— Start Records for the task —

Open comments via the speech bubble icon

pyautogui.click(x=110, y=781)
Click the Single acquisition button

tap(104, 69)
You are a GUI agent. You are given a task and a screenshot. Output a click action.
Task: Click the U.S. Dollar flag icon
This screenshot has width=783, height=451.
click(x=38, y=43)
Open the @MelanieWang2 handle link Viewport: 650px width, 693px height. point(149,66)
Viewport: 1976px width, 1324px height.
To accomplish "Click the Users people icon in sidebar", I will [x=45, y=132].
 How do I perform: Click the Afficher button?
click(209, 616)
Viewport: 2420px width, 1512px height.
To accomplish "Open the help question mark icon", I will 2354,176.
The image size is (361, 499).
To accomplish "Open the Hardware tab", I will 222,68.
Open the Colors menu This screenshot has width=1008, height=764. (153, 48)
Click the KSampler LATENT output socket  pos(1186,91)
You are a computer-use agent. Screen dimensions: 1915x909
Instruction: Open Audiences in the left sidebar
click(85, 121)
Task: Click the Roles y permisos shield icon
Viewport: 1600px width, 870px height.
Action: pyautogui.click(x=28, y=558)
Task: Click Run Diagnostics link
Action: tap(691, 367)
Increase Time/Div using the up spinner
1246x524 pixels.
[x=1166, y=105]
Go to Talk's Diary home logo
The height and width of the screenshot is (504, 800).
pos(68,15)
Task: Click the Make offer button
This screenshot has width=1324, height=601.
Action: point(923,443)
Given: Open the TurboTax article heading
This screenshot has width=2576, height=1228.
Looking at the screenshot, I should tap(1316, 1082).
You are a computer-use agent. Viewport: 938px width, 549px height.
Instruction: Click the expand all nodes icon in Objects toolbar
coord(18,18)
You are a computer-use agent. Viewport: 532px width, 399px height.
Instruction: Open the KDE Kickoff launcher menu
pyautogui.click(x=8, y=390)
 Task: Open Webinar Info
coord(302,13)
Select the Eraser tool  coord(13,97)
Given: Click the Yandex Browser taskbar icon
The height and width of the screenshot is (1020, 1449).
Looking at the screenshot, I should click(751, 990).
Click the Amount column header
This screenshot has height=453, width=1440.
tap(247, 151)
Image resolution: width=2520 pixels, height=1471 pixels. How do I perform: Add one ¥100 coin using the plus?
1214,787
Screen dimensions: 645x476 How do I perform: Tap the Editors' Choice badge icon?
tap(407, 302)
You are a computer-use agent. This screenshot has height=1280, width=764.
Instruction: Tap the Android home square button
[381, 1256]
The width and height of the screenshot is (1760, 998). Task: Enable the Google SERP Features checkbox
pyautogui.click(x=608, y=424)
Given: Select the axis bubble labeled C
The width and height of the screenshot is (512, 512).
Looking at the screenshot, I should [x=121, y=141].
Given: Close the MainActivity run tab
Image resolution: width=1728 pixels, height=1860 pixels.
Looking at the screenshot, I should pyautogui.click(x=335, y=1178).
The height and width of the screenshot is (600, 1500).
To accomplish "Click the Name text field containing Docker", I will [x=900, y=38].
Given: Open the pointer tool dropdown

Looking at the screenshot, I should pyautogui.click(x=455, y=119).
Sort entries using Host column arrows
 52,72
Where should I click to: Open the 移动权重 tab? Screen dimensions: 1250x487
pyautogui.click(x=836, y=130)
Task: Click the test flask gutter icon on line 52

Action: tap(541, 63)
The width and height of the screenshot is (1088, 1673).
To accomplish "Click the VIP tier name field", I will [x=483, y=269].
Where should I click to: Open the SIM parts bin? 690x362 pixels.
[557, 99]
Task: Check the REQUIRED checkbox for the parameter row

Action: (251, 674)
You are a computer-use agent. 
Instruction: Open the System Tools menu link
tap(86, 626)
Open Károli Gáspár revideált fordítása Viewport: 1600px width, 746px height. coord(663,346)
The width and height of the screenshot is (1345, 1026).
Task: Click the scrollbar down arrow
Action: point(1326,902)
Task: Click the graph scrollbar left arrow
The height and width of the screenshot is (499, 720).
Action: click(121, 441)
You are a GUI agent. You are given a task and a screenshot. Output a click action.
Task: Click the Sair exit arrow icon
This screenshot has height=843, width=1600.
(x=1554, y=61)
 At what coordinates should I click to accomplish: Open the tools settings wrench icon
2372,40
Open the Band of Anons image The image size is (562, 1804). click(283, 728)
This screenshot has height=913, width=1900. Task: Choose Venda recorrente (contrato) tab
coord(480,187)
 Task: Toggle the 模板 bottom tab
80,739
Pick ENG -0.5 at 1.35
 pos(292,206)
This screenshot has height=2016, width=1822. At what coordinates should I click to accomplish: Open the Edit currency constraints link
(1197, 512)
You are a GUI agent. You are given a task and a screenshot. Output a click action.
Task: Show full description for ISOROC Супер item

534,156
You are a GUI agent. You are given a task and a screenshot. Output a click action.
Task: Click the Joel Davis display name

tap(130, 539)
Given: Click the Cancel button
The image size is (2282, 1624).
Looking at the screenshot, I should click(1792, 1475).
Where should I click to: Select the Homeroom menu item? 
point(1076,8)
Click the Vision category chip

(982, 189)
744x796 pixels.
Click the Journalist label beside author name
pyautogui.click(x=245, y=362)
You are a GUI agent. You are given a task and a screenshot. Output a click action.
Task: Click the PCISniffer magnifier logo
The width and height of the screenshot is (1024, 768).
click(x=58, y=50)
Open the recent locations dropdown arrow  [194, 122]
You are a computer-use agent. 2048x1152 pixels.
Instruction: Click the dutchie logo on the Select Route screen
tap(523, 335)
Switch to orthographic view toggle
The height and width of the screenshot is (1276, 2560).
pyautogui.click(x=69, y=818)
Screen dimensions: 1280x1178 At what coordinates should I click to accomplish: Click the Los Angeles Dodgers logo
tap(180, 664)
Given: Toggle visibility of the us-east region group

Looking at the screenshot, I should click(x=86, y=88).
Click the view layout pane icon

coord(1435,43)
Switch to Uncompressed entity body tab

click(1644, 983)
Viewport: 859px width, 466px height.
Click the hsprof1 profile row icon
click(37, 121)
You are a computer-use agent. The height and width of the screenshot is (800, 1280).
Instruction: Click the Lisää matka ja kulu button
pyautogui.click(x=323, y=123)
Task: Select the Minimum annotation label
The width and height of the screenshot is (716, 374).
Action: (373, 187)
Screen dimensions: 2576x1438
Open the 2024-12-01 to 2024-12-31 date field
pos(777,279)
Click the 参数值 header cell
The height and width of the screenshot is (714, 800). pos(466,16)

— End Records for the task —

**Aim**
Copy the records above word for word, from their first line down to and including the line that contains "click(85, 121)".

**In response**
Open comments via the speech bubble icon

pyautogui.click(x=110, y=781)
Click the Single acquisition button

tap(104, 69)
You are a GUI agent. You are given a task and a screenshot. Output a click action.
Task: Click the U.S. Dollar flag icon
This screenshot has width=783, height=451.
click(x=38, y=43)
Open the @MelanieWang2 handle link Viewport: 650px width, 693px height. point(149,66)
Viewport: 1976px width, 1324px height.
To accomplish "Click the Users people icon in sidebar", I will [x=45, y=132].
 How do I perform: Click the Afficher button?
click(209, 616)
Viewport: 2420px width, 1512px height.
To accomplish "Open the help question mark icon", I will 2354,176.
The image size is (361, 499).
To accomplish "Open the Hardware tab", I will 222,68.
Open the Colors menu This screenshot has width=1008, height=764. (153, 48)
Click the KSampler LATENT output socket  pos(1186,91)
You are a computer-use agent. Screen dimensions: 1915x909
Instruction: Open Audiences in the left sidebar
click(85, 121)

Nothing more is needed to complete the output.